__What you will do__: Copy out the rows below word for word, keeping each one on its own line.

__Stored records__:
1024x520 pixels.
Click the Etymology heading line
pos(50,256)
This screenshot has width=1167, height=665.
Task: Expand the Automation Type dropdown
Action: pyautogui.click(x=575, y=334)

__Answer to this task__:
1024x520 pixels.
Click the Etymology heading line
pos(50,256)
This screenshot has width=1167, height=665.
Task: Expand the Automation Type dropdown
Action: pyautogui.click(x=575, y=334)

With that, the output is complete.